Le phénomène ne touche cependant pas seulement les jeunes rappeurs qui cherchent à se faire une place au soleil. Car si au départ l'achat de streams concernait davantage les musiciens émergents, pour lancer artificiellement leur carrière,

"On voit désormais des artistes, avec une certaine notoriété et qui ont déjà de vraies écoutes utiliser des streams factices pour mieux se positionner dans les classements", indique à BFMTV.com Louis-Alexis de Gemini, Chief Marketing Officer chez Deezer.

Certains y voient même une technique de promotion parmi d'autres.

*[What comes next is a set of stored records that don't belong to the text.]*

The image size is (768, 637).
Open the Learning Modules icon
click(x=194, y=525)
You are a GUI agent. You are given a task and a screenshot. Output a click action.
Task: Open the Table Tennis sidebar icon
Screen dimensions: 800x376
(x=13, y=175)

"Si les majors ont l’oseille à mettre dans la promo, c’est comme tout, certains ont acheté des vues sur Youtube pour faire des millions, d’autres préfèrent le streaming… C’est une technique, je ne vois pas ça comme une triche, plutôt comme une technique un peu entre deux", notait Lacraps, sans cautionner la pratique, également interrogé par StreetPress.

Mais ce coup de boost n'est pas sans risque. Au delà d'outrepasser la loi et de risquer que les morceaux frauduleux soient supprimés définitivement des plateformes, l'achat de streams n’a pas forcément un impact positif sur les revenus des artistes qui y ont recours..

En effet, la rémunération du streaming de musique profite surtout aux artistes les plus écoutés de la plateforme. Concrètement, les sommes des abonnements sont mises dans un pot commun, reversé quasi intégralement aux gros vendeurs. De ce fait, augmenter son nombre d'écoutes sur un morceau ne permet pas à coup sûr de gonfler ses revenus.

Comment les acteurs du secteur traquent les streams frauduleux

En réponse à ces fraudes, les acteurs de l’industrie de la musique s’organisent à différentes échelles. Le 18 juin 2019, 24 éditeurs, maisons de disques (majors et indépendants) et associations ont signé une "charte de bonnes pratiques" visant à empêcher et à détecter les manipulations et achats d’écoutes.

Pourtant, trois ans après cet accord, le sujet est toujours au cœur des débats. Lors de son rapport annuel sur le marché de la musique en 2021, rendu public ce mardi 15 mars, le Snep a annoncé que la lutte contre la fraude "serait l’un de ses principaux objectifs pour l’année à venir" et s’estime "extrêmement mobilisé sur le sujet", selon Alexandre Lasch, délégué général du syndicat.

De leur côté, les plateformes de streaming tentent également de montrer patte blanche. Depuis 2010, Deezer a développé un département dédié à la traque de streams frauduleux notamment grâce à des algorithmes et du "machine learning". De plus, il est bien évidemment spécifié dans leurs conditions d'utilisation, qu'il est "interdit d'augmenter artificiellement le compteur d'écoutes".

"Quand nous détectons quelque chose de suspect, nous l'étudions et ensuite nous le supprimons du service", assure un porte-parole de Spotify au site Quartz.